AND-34-induced Rac activation and antiestrogen resistance in breast cancer requires phosphatidylinositol 3-kinase

AND-34 is a novel signaling protein with an amino-terminus Src homology 2 (SH2) domain and a C-terminus with modest homology to the Cdc25 domain of Ras-subfamily GDP exchange factors (GEF). In prior studies, AND-34 was found on overexpression to induce antiestrogen resistance in human breast cancer cell lines. The current study explored the mechanism by which this occurs. AND-34 is constitutively expressed in primary splenic B cells but not in primary splenic T cells or thymocytes. B cell AND-34 associates with the docking molecules p130Cas and Hef-1 through its C-terminus GEF domain.
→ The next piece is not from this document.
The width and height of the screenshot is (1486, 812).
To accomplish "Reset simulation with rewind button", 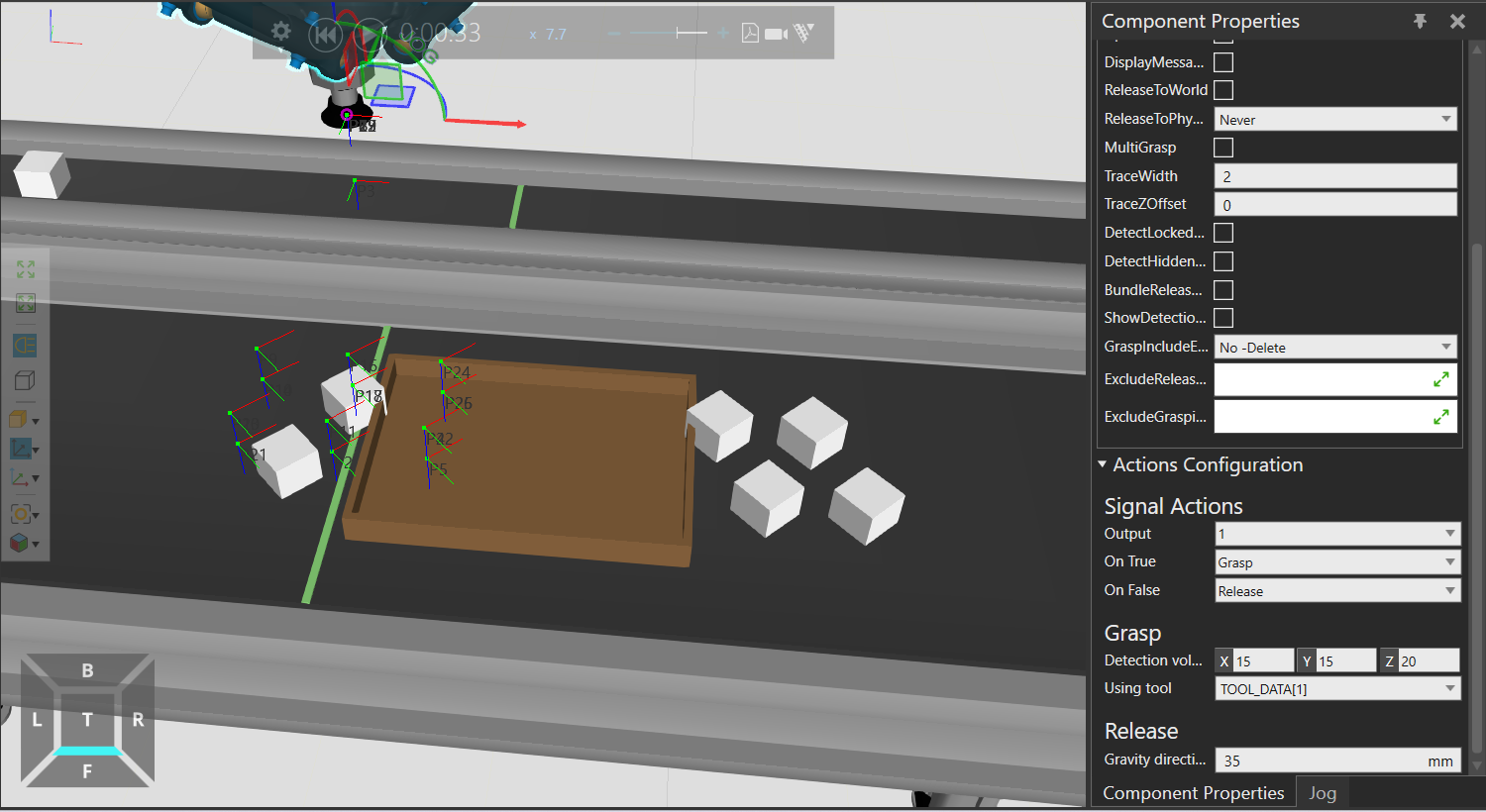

Overexpression of AND-34 in murine B cell lines and NIH 3T3 cells induces morphologic changes characterized by the formation of long filamentous actin-containing cellular extensions and polymerized actin (F-actin) redistribution. Consistent with these morphologic alterations, overexpression of AND-34 in murine B cell lines activates the Rho family GTPase Cdc42. AND-34 also augments both autophosphorylation and kinase activity of the Cdc42 effector protein PAK1 and inhibits SDF-1alpha-induced B cell polarization. Overexpression of AND-34 in the estrogen-dependent breast cancer cell line MCF-7 markedly augments levels of activated Rac and, to a lesser degree, Cdc42, in a SH2 and GEF domain-dependent manner. Similarly, both the SH2 and GEF-like domains are required for AND-34-mediated antiestrogen resistance. As phosphatidylinositol 3-kinase (PI3K) is known to lead to Rac and Cdc42 activation, the effects of AND-34 on this enzyme were examined. AND-34 stimulates the activity of PI3K and Akt, a downstream target of PI3K. AND-34 overexpression augments levels of Akt phosphorylated at serine 473. Inhibition of PI3K by the pharmacologic inhibitor LY294002 and by overexpression of a dominant-negative PI3K (pDelta85) abolishes AND-34-induced Rac activation. Furthermore, inhibition of PI3K activity blocks AND-34-mediated antiestrogen resistance in estrogen-dependent breast cancer cell lines. Although R-Ras, which is known to activate PI3K, is a potential substrate for AND-34's GEF domain, GEF assays and studies with constitutively active R-Ras mutants do not support a role for this GTPase in AND-34 mediated Rac activation. This study demonstrates a role for PI3K in AND-34 induced Rac activation and antiestrogen resistance in breast cancer cell lines.